• **TASK INPUTS**
┌──
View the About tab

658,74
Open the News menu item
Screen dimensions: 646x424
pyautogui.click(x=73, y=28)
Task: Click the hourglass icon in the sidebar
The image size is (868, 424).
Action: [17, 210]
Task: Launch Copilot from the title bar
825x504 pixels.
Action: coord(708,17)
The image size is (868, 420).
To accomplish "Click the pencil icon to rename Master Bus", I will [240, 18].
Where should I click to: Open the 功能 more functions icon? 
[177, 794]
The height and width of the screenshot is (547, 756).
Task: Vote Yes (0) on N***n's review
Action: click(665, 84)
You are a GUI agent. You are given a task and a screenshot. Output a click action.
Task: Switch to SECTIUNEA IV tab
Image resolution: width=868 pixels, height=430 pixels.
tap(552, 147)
└──
┌──
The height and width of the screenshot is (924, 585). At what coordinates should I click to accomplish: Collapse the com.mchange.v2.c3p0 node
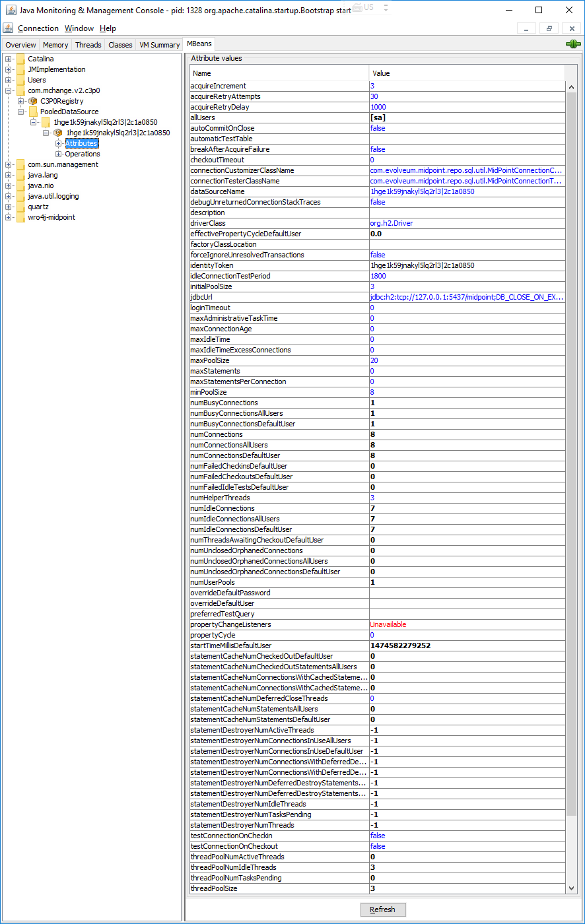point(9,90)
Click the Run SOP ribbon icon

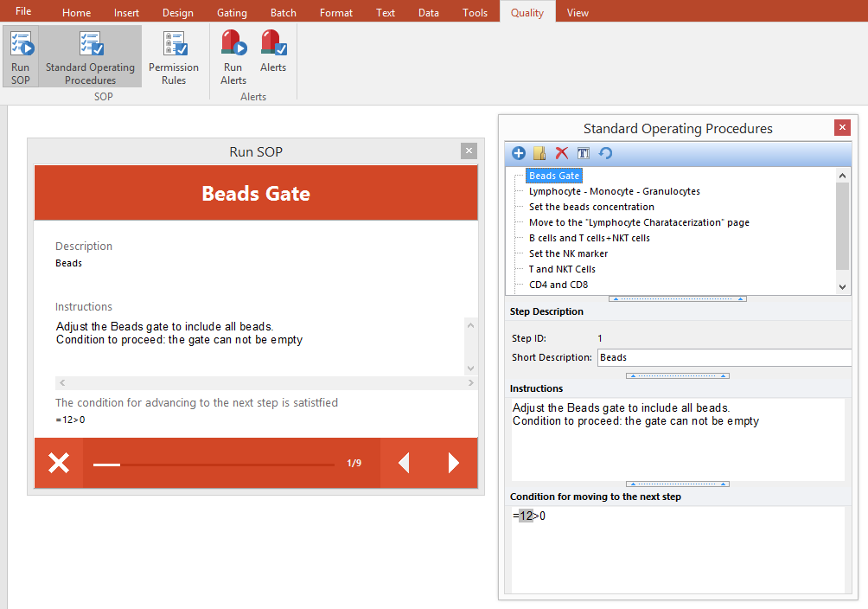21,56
└──
• **EXERCISE DESCRIPTION**
Your task is to restate, word for word, only those lines above that fall between the line holding "Where should I" and the line holding "Task: Switch to SECTIUNEA IV tab", inclusive.

• **ANSWER FOR THE TASK**
Where should I click to: Open the 功能 more functions icon? 
[177, 794]
The height and width of the screenshot is (547, 756).
Task: Vote Yes (0) on N***n's review
Action: click(665, 84)
You are a GUI agent. You are given a task and a screenshot. Output a click action.
Task: Switch to SECTIUNEA IV tab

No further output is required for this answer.